Directions for this task - Please return every line from the entries that has the string "agent" in it.

Data supplied -

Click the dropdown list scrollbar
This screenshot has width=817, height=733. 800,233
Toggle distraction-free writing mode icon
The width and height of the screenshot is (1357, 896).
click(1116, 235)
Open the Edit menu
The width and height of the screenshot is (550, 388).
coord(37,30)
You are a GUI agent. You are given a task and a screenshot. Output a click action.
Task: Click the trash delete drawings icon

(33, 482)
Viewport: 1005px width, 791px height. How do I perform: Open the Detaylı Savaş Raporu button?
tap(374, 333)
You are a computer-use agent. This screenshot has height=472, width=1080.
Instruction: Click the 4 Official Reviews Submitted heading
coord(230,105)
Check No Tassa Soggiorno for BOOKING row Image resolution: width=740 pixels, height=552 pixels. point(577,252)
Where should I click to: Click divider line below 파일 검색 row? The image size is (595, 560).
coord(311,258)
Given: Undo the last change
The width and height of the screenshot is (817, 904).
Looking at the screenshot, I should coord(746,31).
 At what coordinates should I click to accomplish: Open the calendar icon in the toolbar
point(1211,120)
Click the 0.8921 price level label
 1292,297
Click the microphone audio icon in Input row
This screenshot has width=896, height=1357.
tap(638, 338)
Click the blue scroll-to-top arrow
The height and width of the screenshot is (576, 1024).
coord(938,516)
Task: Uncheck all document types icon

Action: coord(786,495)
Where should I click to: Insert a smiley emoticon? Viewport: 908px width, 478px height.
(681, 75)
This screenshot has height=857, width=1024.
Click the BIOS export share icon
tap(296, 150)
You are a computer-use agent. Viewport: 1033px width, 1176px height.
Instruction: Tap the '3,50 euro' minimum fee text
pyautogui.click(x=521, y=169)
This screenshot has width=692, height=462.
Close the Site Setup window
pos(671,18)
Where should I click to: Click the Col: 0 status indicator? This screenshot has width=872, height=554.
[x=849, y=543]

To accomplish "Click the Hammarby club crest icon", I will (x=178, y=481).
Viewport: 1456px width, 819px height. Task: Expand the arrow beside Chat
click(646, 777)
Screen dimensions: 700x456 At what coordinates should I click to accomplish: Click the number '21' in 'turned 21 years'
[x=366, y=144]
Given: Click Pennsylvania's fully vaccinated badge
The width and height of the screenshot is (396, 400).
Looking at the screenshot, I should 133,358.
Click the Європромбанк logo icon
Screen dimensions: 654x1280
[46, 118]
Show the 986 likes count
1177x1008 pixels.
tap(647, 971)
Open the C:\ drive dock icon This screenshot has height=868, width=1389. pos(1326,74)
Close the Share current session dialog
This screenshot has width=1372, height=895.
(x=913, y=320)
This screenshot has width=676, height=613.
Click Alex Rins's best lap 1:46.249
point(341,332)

Exercise response -
You are a GUI agent. You are given a task and a screenshot. Output a click action.
You are a computer-use agent. This screenshot has height=472, width=1080.
You are a computer-use agent. Viewport: 1033px width, 1176px height.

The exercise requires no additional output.